"His last word had been my name. He had called out to me and I had not answered. I did not weep and it pained me that I could not weep. But I was out of tears."
Elie Wiesel (September 30, 1928 – July 2, 2016) wrote many books but none so important as Night, first published in 1956. It is the clear and horrifyingly true story of Wiesel's evacuation from a Hungarian ghetto and imprisonment in Auschwitz.
In retrospect I must confess that I do not know, or no longer know, what I wanted to achieve with my words. I only know that without this testimony, my life as a writer—or my life, period—would not have become what it is: that of a witness who believes he has a moral obligation to try to prevent the enemy from enjoying one last victory by allowing his crimes to be erased from human memory.
This most essential testimony of the 20th century is about the loss of family, life, hope, and all things precious and loved.
Ultimately, it is the loss of self. An unimaginable loss of self. What happens when someone reduces another to a desperate, aching body? A hungry body that George Orwell called "not a man anymore."
Wiesel writes:
At that moment in time, all that mattered to me was my daily bowl of soup, my crust of stale bread. The bread, the soup—those were my entire life. I was nothing but a body. Perhaps even less: a famished stomach. The stomach was measuring time.
It is exceptional writing. Wiesel mines the rawest nerve of truth: not just that this happened, but—uniquely—how it happened.
His experience distorted time, measurement of self, and an expectation of what was possible, and, especially, it distorted his own morality, an impossible luxury in the face of dehumanizing pain.
Although Wiesel survives, his family and especially his father, with whom he stayed, die in Auschwitz. His father's death comes after a long period of suffering. I find it the most painful and most honest passage of Night:
No prayers were said over his tomb. No candle lit in his memory. His last word had been my name. He had called out to me and I had not answered. I did not weep and it pained me that I could not weep. But I was out of tears. And deep inside me, if I could have searched the recesses of my feeble conscience, I might have found something like: Free at last!

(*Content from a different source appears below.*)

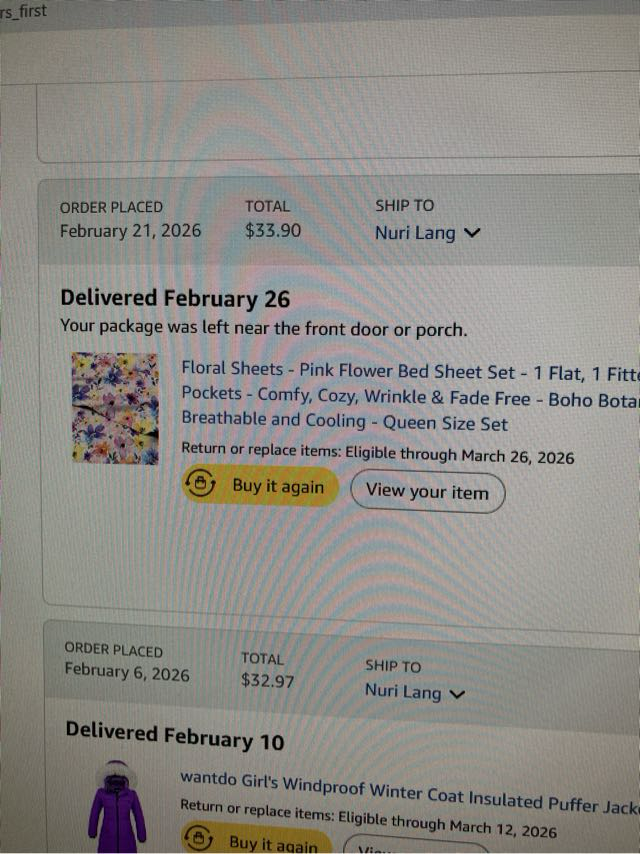Click the $33.90 order total
The image size is (640, 854).
click(272, 231)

Although Night was not initially well-received, it was eventually published in 1956. Wiesel won the Nobel Peace Prize for his bravery and self-reflective frankness. In his 1986 acceptance speech, he wrote:
Do I have the right to accept this great honor on their behalf? I do not. No one may speak for the dead, no one may interpret their mutilated dreams and visions. And yet I sense their presence. I always do—and at this moment more than ever.
Read more on the delicate but imperative balance between speaking of the dead and speaking for them in Carrying the Burden of Witness.
A critical companion to Night is Susan Sontag's critical essay on the limits of empathy when we view the pain of others. And, of course, George Orwell's journal Down and Out in Paris and London, where he learned first-hand how a body reduced to hunger suffers and shuts down—physically and morally.
I think it's more than starvation, however. It's the trespassing of our basic human rights. We feel these rights intrinsically, and we expect them to be honored by other humans. When our rights are violated—and we feel that deep within our subconscious—it might be then that we violate the rights of others.
I don't know. There is so much hate in the world. It begs the question of how it arrives and builds. In Night, especially the emptiness he felt at his father's death, Wiesel brought us as close to the seed of evil as any human has ever done.
Reading Night is a unique experience. It's a book that expands consciousness to the dark depths of humanity. It's a similar experience reading Maya Angelou's memoir I Know Why The Caged Bird Sings or James Baldwin's memoir of being Black in America Notes of a Native Son. You will not be unchanged.